A giustificazione di questo suo ragionamento, la Corte osserva (facendo in questo modo anche un bel regalo alle banche) come, concludere in senso contrario, ovvero stabilendo l’impossibilità per la banca creditrice di procedere all’espropriazione dell’immobile assegnato al coniuge separato e affidatario dei figli, comporterebbe un’evidente e ingiusta disparità di trattamento nei confronti di quel coniuge che, ad esempio, non abbia acquisito solo l’assegnazione del bene ma un vero e proprio diritto di proprietà esclusivo sullo stesso (sempre a seguito della separazione).

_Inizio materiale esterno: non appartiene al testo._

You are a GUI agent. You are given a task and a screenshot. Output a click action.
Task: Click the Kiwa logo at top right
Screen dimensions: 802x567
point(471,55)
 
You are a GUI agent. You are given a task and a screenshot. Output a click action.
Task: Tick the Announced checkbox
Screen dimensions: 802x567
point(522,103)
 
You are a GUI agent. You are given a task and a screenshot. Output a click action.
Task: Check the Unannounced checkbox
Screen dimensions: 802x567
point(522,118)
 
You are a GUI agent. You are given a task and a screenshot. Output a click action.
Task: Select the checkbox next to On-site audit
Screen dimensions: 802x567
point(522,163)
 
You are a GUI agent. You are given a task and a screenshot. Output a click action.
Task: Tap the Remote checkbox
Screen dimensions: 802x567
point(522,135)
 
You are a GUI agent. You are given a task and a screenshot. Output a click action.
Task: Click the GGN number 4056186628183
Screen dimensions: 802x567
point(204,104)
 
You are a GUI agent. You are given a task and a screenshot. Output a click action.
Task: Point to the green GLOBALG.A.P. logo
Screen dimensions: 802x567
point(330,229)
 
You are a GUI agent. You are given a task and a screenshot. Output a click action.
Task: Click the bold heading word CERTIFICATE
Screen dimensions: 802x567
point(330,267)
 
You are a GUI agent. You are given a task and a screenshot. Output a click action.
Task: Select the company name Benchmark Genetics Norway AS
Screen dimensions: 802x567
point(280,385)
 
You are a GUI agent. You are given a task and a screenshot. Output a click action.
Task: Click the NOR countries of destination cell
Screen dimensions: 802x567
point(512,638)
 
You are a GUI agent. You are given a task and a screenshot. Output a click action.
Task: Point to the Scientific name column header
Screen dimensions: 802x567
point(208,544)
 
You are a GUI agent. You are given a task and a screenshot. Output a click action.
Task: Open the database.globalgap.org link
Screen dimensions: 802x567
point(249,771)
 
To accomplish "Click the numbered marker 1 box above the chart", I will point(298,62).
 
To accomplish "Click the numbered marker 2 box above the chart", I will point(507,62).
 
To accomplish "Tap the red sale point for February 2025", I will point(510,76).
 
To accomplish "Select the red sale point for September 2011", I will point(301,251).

Va ricordato che esiste comunque la possibilità di tutelarsi nei confronti dell’ex coniuge che preferisca far pignorare l’immobile (ex casa familiare) piuttosto che continuare a pagare il mutuo (per un bene che, invero, nemmeno ha la possibilità di utilizzare). Infatti, se a seguito di tale comportamento, il coniuge assegnatario e i figli si trovassero costretti a rilasciare l’immobile, in virtù dell’avvio della procedura espropriativa da parte della banca, gli stessi potranno agire davanti al giudice penale, allo scopo di far accertare l’avvenuta violazione degli obblighi di assistenza familiare che fanno capo all’ex coniuge. E questo indipendentemente dal fatto che quest'ultimo abbia o meno agito con la intenzione di recare danno all’altro coniuge (in proposito, si è pronunciata la Corte di Cassazione, con la sentenza n. 33023 del 2014).
La casa coniugale, infatti, come facilmente intuibile, rappresenta un vero e proprio mezzo di sussistenza, che deve essere garantito al coniuge e ai figli in caso di separazione o divorzio.
E’ chiaro, pertanto, che il mancato pagamento delle rate del mutuo da parte del coniuge rischia, appunto, di far perdere agli stessi il fondamentale diritto all’abitazione.
In tal caso, si applicherà, dunque, l’art. 570 del c.p., in base al quale commette reato chi “si sottrae agli obblighi di assistenza inerenti alla potestà dei genitori, o alla qualità di coniuge”, con applicazione della pena della reclusione fino ad un anno o della multa da euro 103 a euro 1.032.